## BRANO SCELTO
ItaliaOggi, 27 luglio 2021
Piccoli partiti pure in Germania
Ci saranno alcune novità alle elezioni nazionali del 26 settembre. Per la prima volta in trent’anni, dalla riunificazione delle Germanie, non si presenterà il cancelliere in carica. Angela Merkel mantiene la promessa di andare in pensione. Se si fosse presentata, avrebbe certamente vinto.
È probabile poi che venga battuto il record dei deputati eletti al Bundestag, potrebbero essere un centinaio in più, circa 800, a causa della legge elettorale che prevede due voti, uno al partito e un secondo al candidato preferito, anche di un altro movimento. Se il voto schizofrenico aumenta, si finisce per eleggere più rappresentanti. Da vent’anni si vuole modificare questa norma, ma ogni volta non si fa in tempo, anche perché se ne avvantaggia il partito di maggioranza relativa.
Nel 2002, Gerhard Schröder riuscì a farsi rieleggere grazie a una decina di questi mandati supplementari, attribuiti in extremis nello spoglio finale al partito socialdemocratico. E a settembre saranno sempre più i tedeschi che preferiranno votare per corrispondenza a causa del Covid. È una comodità concessa a chiunque la richieda, non occorre dimostrare di essere impediti o di essere in viaggio. Avrà un effetto sul risultato?

## COSA FARE
Nel brano sulle elezioni tedesche, in che anno Gerhard Schröder ottenne la rielezione grazie ai mandati supplementari? Per rispondere basati soltanto sul brano.

## ESTRATTI DI DATI
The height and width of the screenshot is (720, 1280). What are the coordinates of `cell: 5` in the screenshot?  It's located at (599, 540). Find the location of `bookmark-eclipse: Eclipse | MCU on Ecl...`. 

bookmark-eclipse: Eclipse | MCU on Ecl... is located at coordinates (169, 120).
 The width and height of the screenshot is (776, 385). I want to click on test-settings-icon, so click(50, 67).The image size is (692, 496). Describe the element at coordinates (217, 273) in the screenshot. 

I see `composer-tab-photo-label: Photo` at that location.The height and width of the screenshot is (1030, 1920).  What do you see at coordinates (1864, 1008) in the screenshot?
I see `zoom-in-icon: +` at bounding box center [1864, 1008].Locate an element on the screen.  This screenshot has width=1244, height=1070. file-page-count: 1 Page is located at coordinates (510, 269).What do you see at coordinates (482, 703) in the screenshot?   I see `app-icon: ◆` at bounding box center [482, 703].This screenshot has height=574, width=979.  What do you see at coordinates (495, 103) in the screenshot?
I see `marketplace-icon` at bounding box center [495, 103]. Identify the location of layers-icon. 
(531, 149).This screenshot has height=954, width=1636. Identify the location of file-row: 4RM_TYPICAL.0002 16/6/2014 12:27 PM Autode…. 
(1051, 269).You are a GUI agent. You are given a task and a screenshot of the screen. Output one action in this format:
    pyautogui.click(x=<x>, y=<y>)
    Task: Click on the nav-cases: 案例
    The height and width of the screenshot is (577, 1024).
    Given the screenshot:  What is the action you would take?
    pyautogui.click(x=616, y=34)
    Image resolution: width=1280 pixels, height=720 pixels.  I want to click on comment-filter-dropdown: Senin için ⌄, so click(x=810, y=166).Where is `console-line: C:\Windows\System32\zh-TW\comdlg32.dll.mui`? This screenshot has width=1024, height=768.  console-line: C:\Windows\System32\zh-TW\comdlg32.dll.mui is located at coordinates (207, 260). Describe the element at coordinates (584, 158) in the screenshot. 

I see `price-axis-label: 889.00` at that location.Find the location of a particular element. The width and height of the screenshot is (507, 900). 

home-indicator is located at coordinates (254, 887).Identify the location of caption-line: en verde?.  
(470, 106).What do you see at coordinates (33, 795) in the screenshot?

## SPAZIO RISPOSTA
Nel 2002.